Assassiné par un elfe qui s'est emparé d'un fabuleux trésor !
Alors, Baldwin, roi sous la montagne rouge, en appelle au grand conseil, afin que justice soit rendue.
Incrédules, les elfes demandent à retrouver l'assassin afin de le questionner et de prouver sa culpabilité.
Afin que l'on ne puisse pas accuser qui que ce soit de partialité ou de connivence, le conseil décide de confier l'enquête à un groupe comprenant plusieurs représentants de chaque peuple libre : elfes, nains et hommes. Mais chaque race va tenter de tirer son épingle du jeu. Et les hommes ont été bien silencieux pendant le conseil... ——— Une grande claque, une belle découverte, un roman épique, intelligent, cruel : impérieux. Attention, longue critique en perspective. Si vous n'êtes pas prêts, ne cliquez pas =) À première vue, ça n'était pas gagné et le crépuscule des elfes partait avec un handicap.

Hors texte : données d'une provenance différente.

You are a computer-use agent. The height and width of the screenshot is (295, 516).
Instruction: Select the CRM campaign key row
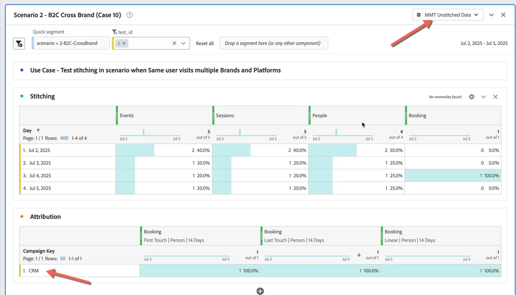[x=80, y=271]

La preuve, grand fan de fantasy, d'héroïc fantasy, de jeux de rôles, inconditionnel de Tolkien et intéressé par tout ce qui peut revêtir un aspect médiéval fantastique (même dans mes goûts musicaux…), je n'avais jamais passé le pas de lire Louis-Jean Fetjaine et sa trilogie des elfes.
La faute en premier lieu à sa notoriété toute relative dans un genre largement trusté par Tolkien (merci Babelio pour tes suggestions personnalisées. Coeur sur toi), et, surtout, à la couverture si nian-nian du premier tome (et des seconds, avouons). On ne le dira jamais assez : faites des efforts pour les couvertures ! C'est vrai quoi, c'est quoi cette couverture ultra morne ? C'est une pub pour de la camomille ? Pour des serviettes de sphaigne ? Pour un yaourt ? Non, non et re-non !
Je comprends qu'on puisse fuir à la vue du livre !
Mais quelle erreur ce serait ! C'est un récit qui part sur une base assez classique (la communauté envoyée par un haut conseil afin de régler une affaire d'état), mais devient rapidement une épopée fabuleuse doublée d'intrications géopolitiques glaçantes et d'une vision mature et réaliste des hommes. Sans mentir, rien que pour lire l'aventure des "envoyés du grand conseil" dans leur quête, ce bouquin vaut le coup. C'est bien écrit, c'est crédible, c'est cohérent, c'est vivant, c'est documenté, c'est également très mature et froid, pas de place pour des atermoiements idiots, des retournements de vestes salutaires, des deus ex machina navrants.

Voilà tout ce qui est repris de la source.